I joined EBS Automation Ltd around three years ago, but it was started 28 years ago as a family business with two people in what was a small shed. Now we own three businesses across the UK, we’ve got 50 people in Llanelli, and we are growing significantly. A lot of our workforce have been here 27 years, and then you have new people in management roles who have been brought in to grow the business as it's moving from a small family business, to essentially a corporate business and then transitioning into a group.

My background is in the MOD and British Steel, so both military and corporate project management, whereas EBS is a small business of people that have been here for a very long time.

When I started, one of the hardest things, coming from the outside, was to integrate myself and make strategic decisions and change things for a team of people that had been doing this for 20 years. This business feels like it’s theirs; it’s their baby. They’ve watched it grow.

When you have a new person coming in, and that person is a woman as well – you don’t see a lot of female managers in the manufacturing industry, particularly in Wales – and you’re a business full of male engineers, that can be a bit of a shock and you can get a bit of a reaction.

 

Making my voice heard

It was a big transition for me coming into the EBS business, to be able to make my voice heard and to put aside the fact that it takes people time to accept and get to know you. The Impact and Influence course allowed me to deal with that directly head-on. 
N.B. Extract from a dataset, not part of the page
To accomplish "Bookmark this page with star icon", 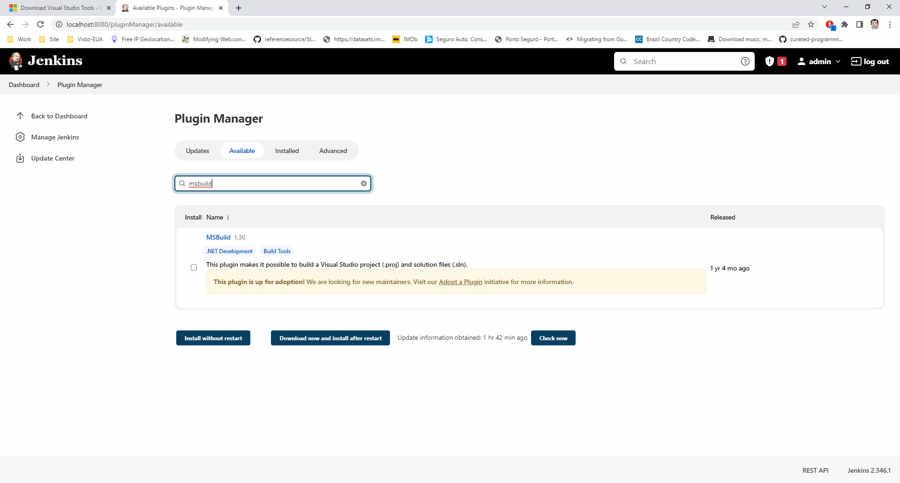I will 811,24.
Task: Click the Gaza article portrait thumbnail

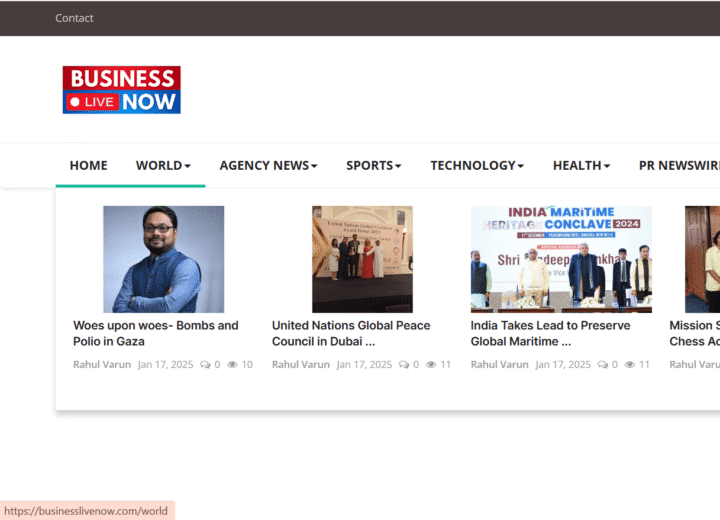Action: point(163,259)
My role had changed quite significantly since I joined, from being one of the senior leadership team to becoming operations manager - the most senior manager in the company.

 

My goal was to transition from being part of the team to being the leader of the team. I wanted to consider how I am seen by the team, how I come across to the team, how I show leadership and how I put that across in my behaviour every day at work.

 
Building a leadership mindset

I spent a lot of time in the first six months trying to make friends, in the hope that if I could get people on board, we could start moving forward.

Doing the Impact and Influence course allowed me to focus and understand that I was in a leadership role and my responsibility was in driving the business forward. It helped me to charge through a lot of the noise and remove my worries.

 

I realised it’s not my job to make friends or keep the peace; my job is to grow this business. And it’s worked.

 

Those bonds that I was trying to create have now been built because people have confidence in me. If I’m willing to charge through groups of people that don’t want to follow, they become willing to follow, because I took the reins and went with it.

Impact and Influence allowed me to consider my relationships and my part in allowing negativity to fester and in allowing myself to not be seen as the leader and the person that’s there to give direction. It definitely changed me. It put me into that leadership role in my mind.

My experience on Impact and Influence has very much pulled us together as a team and showed me my role in gathering information from everyone and essentially being the voice of the team, rather than being part of it. It’s kick-started a massive change.

 

The Impact and Influence experience 

The course was very different to what I was used to in terms of how it was delivered. I'm used to being behind a laptop and, all of a sudden, I'm walking into a room where we’re acting out role-play, and there’s meditation and talking. It was so different from what I was used to, and out of my comfort zone, but I was blown away. 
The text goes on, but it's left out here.